Bhutan hat einen der schnellsten Fruchtbarkeitsrückgänge in Südasien erlebt. Die Gesamtfruchtbarkeitsrate (TFR) sank von 5,6 Kindern pro Frau im Jahr 1994 auf 2,5 im Jahr 2005 und weiter auf 1,7 im Jahr 2017. Die registrierten Geburten gingen von 11.001 im Jahr 2015 auf nur 7.230 im Jahr 2025 zurück. Die langfristigen Folgen sind ernst: Der Anteil der über 65-Jährigen wird von 5,9 Prozent im Jahr 2017 auf 13,4 Prozent im Jahr 2047 steigen. Eine schrumpfende Erwerbsbevölkerung, die eine wachsende ältere Bevölkerung unterstützt, ist eine Belastung, die Bhutan nur schwer bewältigen kann.

Derzeit haben 62.271 Frauen im Alter zwischen 25 und 45 Jahren bereits zwei oder mehr Kinder – eine Kohorte, die sich entweder in den letzten Jahren ihrer reproduktiven Lebensphase befindet oder sich diesen nähert. Ohne gezielte Maßnahmen, warnen Beamte, wird eine beträchtliche Anzahl potenzieller dritter und weiterer Geburten einfach nicht stattfinden. Das TCPP zielt darauf ab, diese Lücke zu schließen, aber die ersten Reaktionen zeigen, dass das Geld allein nicht ausreicht.

Mütter wie Thandri Sunwar, eine 35-jährige Gemüsehändlerin, die ihr drittes Kind zur Welt brachte, begrüßen die Unterstützung, weisen aber auf die Grenzen hin. Sie sagt, dass ein Großteil der 10.000 Ngultrum wahrscheinlich für die Rückzahlung von Krediten und die Deckung der laufenden Haushaltskosten verwendet wird, anstatt für die Pflege ihres Neugeborenen. Ein Beamter mit vier Kindern, Phurba, betont, dass selbst Grundbedürfnisse wie Windeln teuer sind und die monatliche Zahlung schnell aufgebraucht ist. Die Mütter fordern flexiblere Arbeitszeiten, längeren Mutterschaftsurlaub und erschwingliche Kinderbetreuung.

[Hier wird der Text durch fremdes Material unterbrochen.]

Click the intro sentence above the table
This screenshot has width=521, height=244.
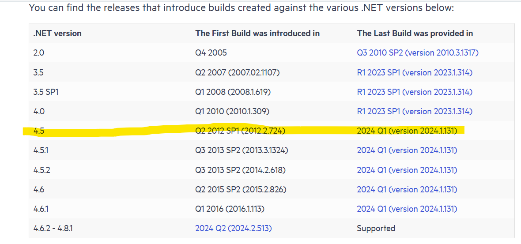(x=241, y=8)
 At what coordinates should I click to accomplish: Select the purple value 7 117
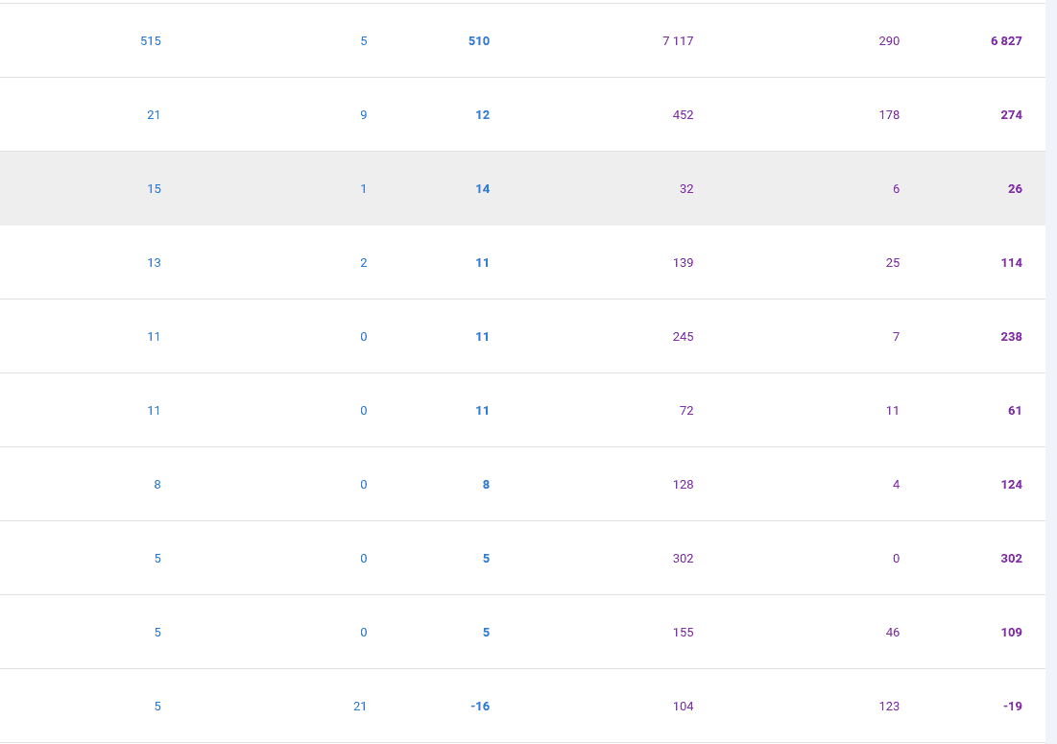pyautogui.click(x=678, y=41)
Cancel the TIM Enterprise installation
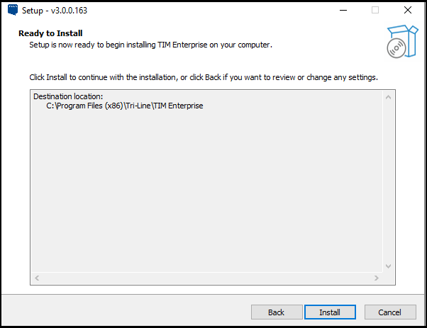 390,312
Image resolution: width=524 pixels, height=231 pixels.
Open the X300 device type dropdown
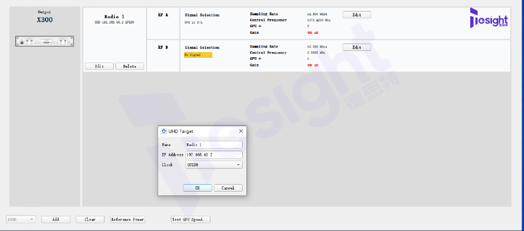[x=21, y=220]
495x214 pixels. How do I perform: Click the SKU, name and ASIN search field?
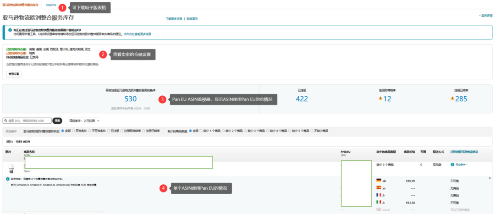point(28,121)
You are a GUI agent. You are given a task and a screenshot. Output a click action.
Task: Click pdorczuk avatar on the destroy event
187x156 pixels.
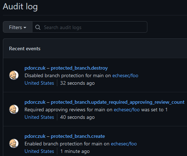click(14, 75)
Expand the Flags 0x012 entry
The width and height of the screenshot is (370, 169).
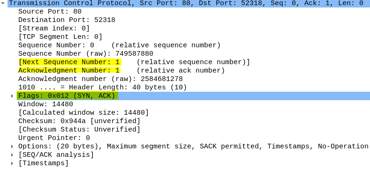click(12, 96)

Die Regierung erkennt an, dass Bargeldanreize allein den Trend nicht umkehren werden. Das TCPP wurde mit dieser Einschränkung entwickelt und sieht ergänzende Maßnahmen vor. Die Königliche Zivildienstkommission prüft Elternzeit, flexible Arbeitszeiten und längeren Vaterschaftsurlaub. Die Nationale Kommission für Frauen und Kinder soll Kinderkrippen einrichten. Dennoch bleibt die Frage, ob diese Maßnahmen ausreichen, um den demografischen Wandel in Bhutan zu stoppen.